If you’re going into debt, get advice on how to prioritise your debts. Some people cut themselves off from friends and family and lose their confidence to travel. If this starts to happen, facing these situations will generally make them easier.

GOV.UK has information about: redundancy and dismissals, benefits and managing debt

  • Do not drink too much alcohol

For some people with money worries, alcohol can become a problem. You may drink more than usual as a way of dealing with your emotions or just to fill in time. But alcohol will not help you deal with your problems and could add to your stress.
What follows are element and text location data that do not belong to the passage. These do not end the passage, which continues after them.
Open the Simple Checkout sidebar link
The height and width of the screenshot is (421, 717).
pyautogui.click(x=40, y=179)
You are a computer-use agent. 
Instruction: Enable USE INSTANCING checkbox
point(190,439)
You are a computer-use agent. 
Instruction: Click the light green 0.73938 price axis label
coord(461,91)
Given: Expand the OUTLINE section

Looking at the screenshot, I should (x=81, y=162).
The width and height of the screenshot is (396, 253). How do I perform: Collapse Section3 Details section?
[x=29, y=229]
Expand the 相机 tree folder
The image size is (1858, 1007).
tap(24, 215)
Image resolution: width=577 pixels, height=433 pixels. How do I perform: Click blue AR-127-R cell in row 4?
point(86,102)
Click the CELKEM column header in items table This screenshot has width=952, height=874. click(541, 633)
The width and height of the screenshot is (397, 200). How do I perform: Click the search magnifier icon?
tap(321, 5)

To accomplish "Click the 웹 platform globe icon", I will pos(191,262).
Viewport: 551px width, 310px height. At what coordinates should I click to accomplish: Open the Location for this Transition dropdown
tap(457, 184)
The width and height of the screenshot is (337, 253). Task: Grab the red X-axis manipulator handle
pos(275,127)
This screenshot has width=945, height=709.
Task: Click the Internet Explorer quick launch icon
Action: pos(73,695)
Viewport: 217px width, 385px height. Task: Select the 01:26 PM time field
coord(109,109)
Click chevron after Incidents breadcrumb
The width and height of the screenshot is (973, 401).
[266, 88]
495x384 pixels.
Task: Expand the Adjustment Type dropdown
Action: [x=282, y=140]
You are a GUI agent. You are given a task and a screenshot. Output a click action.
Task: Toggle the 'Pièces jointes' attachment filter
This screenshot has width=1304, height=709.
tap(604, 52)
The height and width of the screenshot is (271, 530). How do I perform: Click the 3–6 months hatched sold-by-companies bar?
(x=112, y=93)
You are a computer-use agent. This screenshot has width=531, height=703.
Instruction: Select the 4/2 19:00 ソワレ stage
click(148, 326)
Get tips on how to cut down on alcohol.

  • Do not give up your daily routine

Get up at your normal time and stick to your usual routine. If you lose your routine, it can affect your eating. For tips on healthy eating and how to eat well on a budget.

  • Talk to someone

You may find it hard to talk to your partner, friends or family about your debt or spending. StepChange has information on how to talk to your partner or family about debt. You may be tempted to borrow money from people, but then have problems paying the money back. The Money Advice Service has information on borrowing money from family or friends.  

  • Contact the agencies

Citizens Advice dealt with 1,680 debt issues every day in the year to January 2021.Its a good place to get information about benefits, how to deal with debt, what you’re entitled to if you’re made redundant and who to speak to if you’re at risk of losing your home.

You can also visit the Money Advice Service  (0800 138 7777), National Debtline (0808 808 4000) and Stepchange (0800 138 1111) for advice.

The charity Mind has a money and mental health section on its website, which includes advice on how to manage debt.

Finally Mental Health & Money Advice offers information and advice for anyone struggling with money because of mental illness, or whose financial situation is affecting their mental health.